We know this self-styled critic is on the make – and that Cassidy has some craven ulterior motives of his own. Even so, it’s a fault of Smith’s script that Figueras doesn’t talk a better talk or drop better names, beyond a stray mention of Anselm Kiefer. He seems so basic and commercially driven. How has this obvious fraud managed to fake his way to a sizeable reputation in the art world? And why does Berenice, who seems like she can look after herself, hang on his every word?
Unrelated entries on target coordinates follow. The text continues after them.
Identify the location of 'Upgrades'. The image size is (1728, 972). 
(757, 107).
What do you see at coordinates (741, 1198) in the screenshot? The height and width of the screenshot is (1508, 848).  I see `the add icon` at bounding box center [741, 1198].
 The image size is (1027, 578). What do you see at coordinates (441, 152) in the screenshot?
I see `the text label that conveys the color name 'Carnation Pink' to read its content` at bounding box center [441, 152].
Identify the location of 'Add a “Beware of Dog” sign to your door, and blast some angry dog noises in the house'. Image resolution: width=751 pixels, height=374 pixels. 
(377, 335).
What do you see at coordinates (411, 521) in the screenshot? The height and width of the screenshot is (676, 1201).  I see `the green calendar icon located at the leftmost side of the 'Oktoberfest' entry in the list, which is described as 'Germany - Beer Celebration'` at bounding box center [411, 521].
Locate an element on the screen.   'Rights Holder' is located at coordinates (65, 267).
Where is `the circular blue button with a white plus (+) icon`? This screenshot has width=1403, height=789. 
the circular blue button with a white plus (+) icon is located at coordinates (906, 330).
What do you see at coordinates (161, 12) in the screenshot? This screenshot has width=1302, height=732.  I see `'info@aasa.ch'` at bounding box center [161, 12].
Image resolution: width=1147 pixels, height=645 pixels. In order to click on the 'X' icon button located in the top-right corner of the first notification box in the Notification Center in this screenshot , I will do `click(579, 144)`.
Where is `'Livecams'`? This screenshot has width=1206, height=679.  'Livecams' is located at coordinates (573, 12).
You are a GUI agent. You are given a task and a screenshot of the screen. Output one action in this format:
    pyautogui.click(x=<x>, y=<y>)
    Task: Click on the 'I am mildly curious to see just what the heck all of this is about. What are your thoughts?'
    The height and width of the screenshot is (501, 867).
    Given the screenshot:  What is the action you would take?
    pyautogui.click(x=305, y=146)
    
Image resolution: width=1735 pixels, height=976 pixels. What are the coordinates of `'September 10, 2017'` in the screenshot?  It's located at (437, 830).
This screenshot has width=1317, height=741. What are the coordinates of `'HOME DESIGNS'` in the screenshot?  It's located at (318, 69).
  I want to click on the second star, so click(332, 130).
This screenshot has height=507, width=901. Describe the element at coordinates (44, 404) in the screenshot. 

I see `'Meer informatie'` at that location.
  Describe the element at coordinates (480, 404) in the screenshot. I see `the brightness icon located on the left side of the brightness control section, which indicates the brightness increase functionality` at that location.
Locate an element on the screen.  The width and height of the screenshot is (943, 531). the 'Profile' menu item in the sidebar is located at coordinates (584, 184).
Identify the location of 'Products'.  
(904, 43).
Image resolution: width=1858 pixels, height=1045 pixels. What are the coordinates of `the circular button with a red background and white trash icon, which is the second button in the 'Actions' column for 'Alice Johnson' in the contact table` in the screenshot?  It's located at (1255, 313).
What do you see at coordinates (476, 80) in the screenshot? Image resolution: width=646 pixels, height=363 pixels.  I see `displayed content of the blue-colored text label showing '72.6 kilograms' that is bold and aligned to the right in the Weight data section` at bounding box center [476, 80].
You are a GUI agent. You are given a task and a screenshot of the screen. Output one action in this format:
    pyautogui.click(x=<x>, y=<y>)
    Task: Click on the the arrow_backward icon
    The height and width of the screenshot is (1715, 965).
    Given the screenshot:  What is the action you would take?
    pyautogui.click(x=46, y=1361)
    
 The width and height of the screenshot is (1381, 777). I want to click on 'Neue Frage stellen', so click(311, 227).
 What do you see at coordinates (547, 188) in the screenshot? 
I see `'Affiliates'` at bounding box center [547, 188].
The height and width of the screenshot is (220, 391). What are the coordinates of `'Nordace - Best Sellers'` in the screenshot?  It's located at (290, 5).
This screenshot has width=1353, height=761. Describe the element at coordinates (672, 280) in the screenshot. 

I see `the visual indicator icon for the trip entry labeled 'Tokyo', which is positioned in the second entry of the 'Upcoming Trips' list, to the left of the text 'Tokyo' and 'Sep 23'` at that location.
Bang is more believable as a sociopath, when Figueras’s desperately ambitious nature shows up, to no one’s real surprise. In a couple of violent developments, we get hot flashes of Patricia Highsmith – especially Ripley’s Game, Highsmith’s own thriller about art theft on the continent, with its famously slippery narcissist of a hero.

A 'lizardy' Mick Jagger, right, with Elizabeth Debicki and Claes Bang in Burnt Orange Heresy - Jose Haro
A 'lizardy' Mick Jagger, right, with Elizabeth Debicki and Claes Bang in Burnt Orange Heresy - Jose Haro

Sutherland enjoys himself as a twinkling recluse who drives a hard bargain, and Debicki radiates typical self-assurance, even if she’s typecast yet again as the lounging plaything of unscrupulous men on boats. But the clash of accents – she’s Minnesotan, Debney’s from the South, and Bang speaks in his naturally eccentric Danish tones – yields some oddly garbled scenes. Perhaps director Giuseppe Capotondi, in his English-language debut, wasn’t the man to fine-tune this ensemble and listen out for harmony.

Starting with the high-end locations, surface pleasures keep pulling focus. As usual, Debicki appears in plenty of delightful clothes, and Bang cuts a hirsutely impressive figure wearing none. A couple of twists, even if they’re only half-coherent, end things on a light prosecco high. You don’t realise how much you’ve missed Jagger until he bounds back in for a hilariously oily scene at a private view, dripping with cheery threats and off-the-cuff mischief. The film’s a droll enough dawdle, but he’s cock of the walk.